» **EXERCISES**
• 1. Answer these questions using the dry eye article:
(a) What share of DED is evaporative in nature?
(b) In what percentage of patients over the age of 60 does Demodex occur?
(c) Which two companies offer tools that include meibography?
• 2. List the three items the dry eye article names as the top picks for the DED practice.
• 3. Write out the part of the dry eye article starting with "In recent years, there" and going on through "BlephEx device (BlephEx).".

» **SOURCE PASSAGE**
DED Experts Pick Top Devices and Discuss the Future

Accurate diagnosis helps direct treatment.

In recent years, there has been significant progress made in the field of ocular surface disease (OSD), both from a diagnostic and therapeutic standpoint. For those interested in taking dry eye disease (DED) management to the next level, it can be a daunting task to determine which technology, test, or treatment modality should be incorporated into your practice first. Given this, we asked some experts in the field of DED a few questions that may provide some insight.

—Executive Editor Conni Bergmann Koury

Question: If you could select only three devices (be it diagnostic, therapeutic, or a mix of both), what would be at the top of your list for your DED practice and why?


The top three items for my DED practice are lissamine green, meibography, and the BlephEx device (BlephEx).

Lissamine green. This dye is essential for the early diagnosis of mild to moderate cases of DED and should be a fundamental for all eye care providers’ practices. It not only stains dead or devitalized cells on the cornea and conjunctiva, but lissamine green also highlights the Line of Marx and identifies the progression of meibomian gland dysfunction (MGD). 

Meibography. Considering that over 80% of DED is evaporative in nature,1 meibography is critical to making the proper diagnosis. I find meibography useful for educating patients about their condition and setting appropriate expectations for those with atrophy and truncation. Both Oculus and TearScience offer tools that include meibography and other valuable features to diagnose and monitor the progression of DED. 

BlephEx. From a treatment perspective, I like the utility of BlephEx. I find the device exceptionally effective for treating both MGD and anterior blepharitis. I have seen an improvement in patients’ symptoms and tear breakup time as well as enhanced meibomian gland function. Because Demodex occurs in 84% of patients over the age of 60 years,2 there is no shortage of people who can benefit. The price of the unit and disposables is not prohibitive for doctors or patients.

Stored data entries
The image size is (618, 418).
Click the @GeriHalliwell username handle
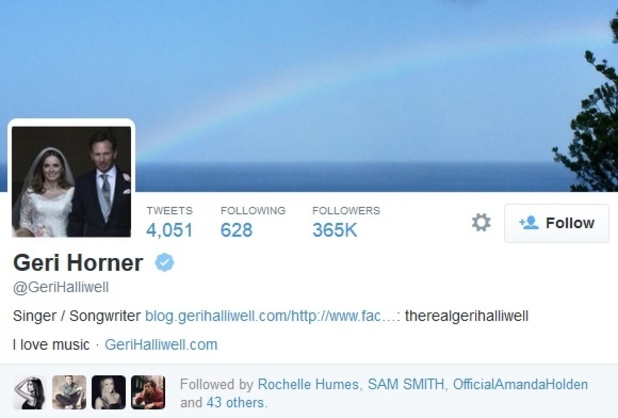point(61,287)
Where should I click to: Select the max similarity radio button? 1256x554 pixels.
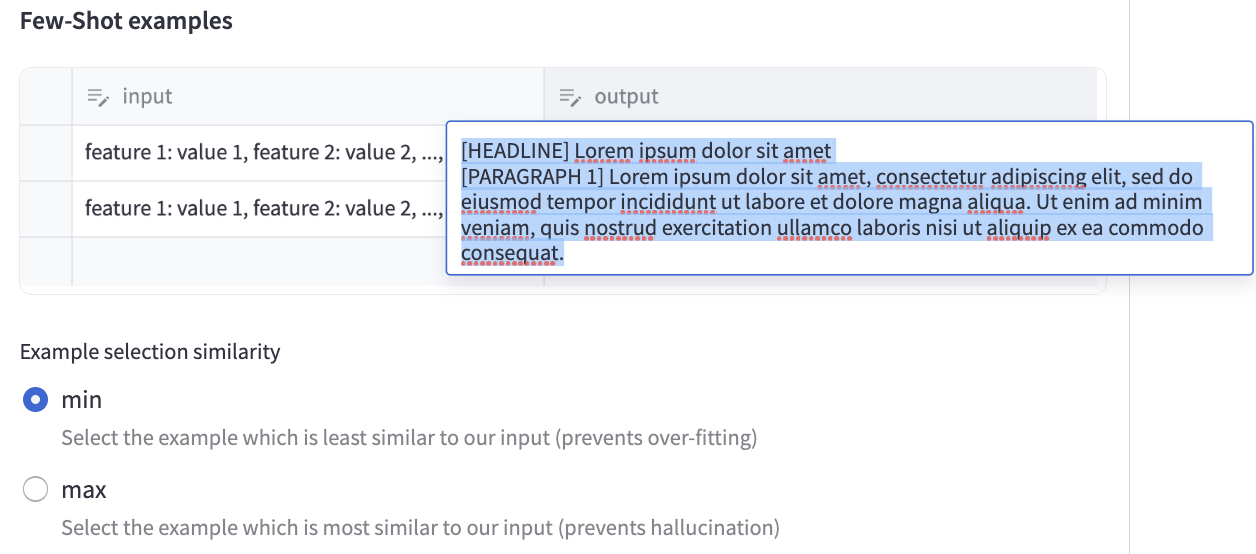(35, 490)

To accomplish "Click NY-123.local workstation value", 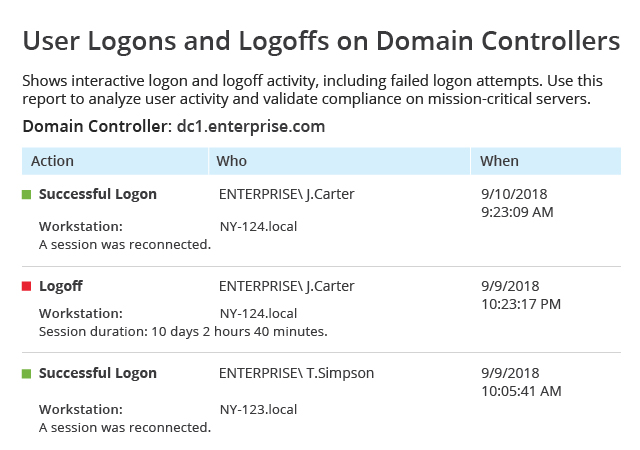I will (258, 410).
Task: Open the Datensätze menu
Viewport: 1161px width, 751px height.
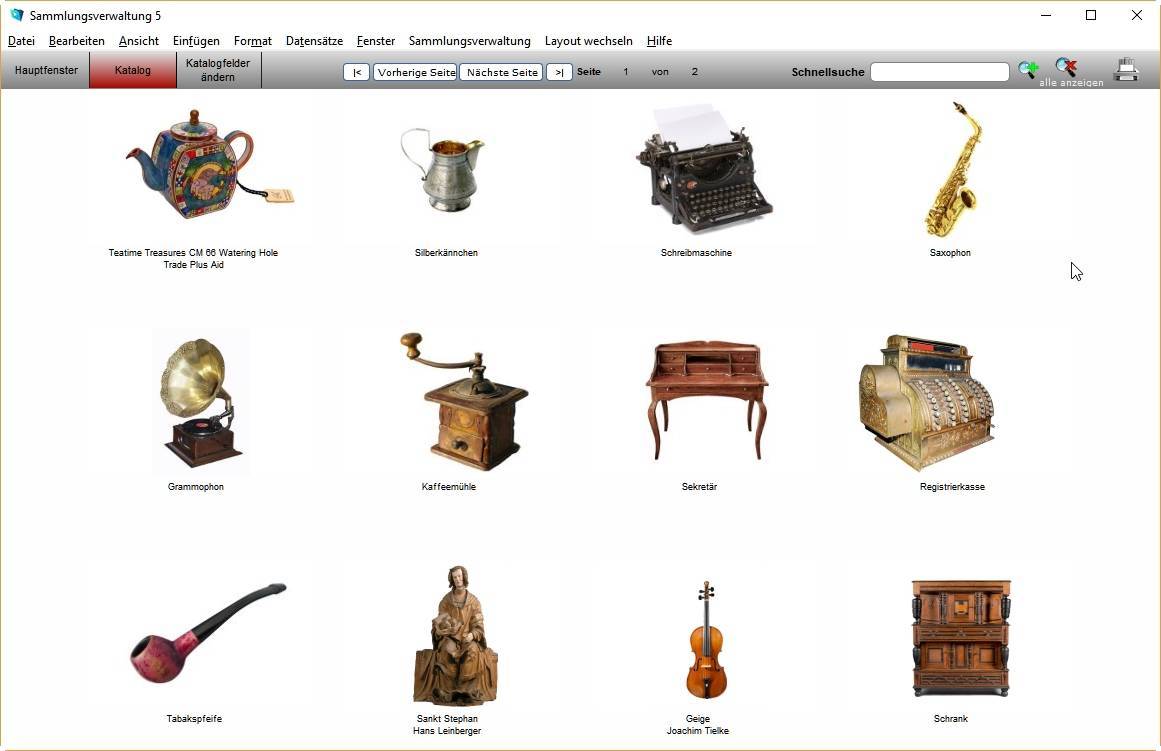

» **SOLUTIONS IN ORDER**
• 1.
(a) Over 80%
(b) 84%
(c) Oculus and TearScience

• 2.
Lissamine green
Meibography
The BlephEx device (BlephEx)

• 3.
In recent years, there has been significant progress made in the field of ocular surface disease (OSD), both from a diagnostic and therapeutic standpoint. For those interested in taking dry eye disease (DED) management to the next level, it can be a daunting task to determine which technology, test, or treatment modality should be incorporated into your practice first. Given this, we asked some experts in the field of DED a few questions that may provide some insight.

—Executive Editor Conni Bergmann Koury

Question: If you could select only three devices (be it diagnostic, therapeutic, or a mix of both), what would be at the top of your list for your DED practice and why?


The top three items for my DED practice are lissamine green, meibography, and the BlephEx device (BlephEx).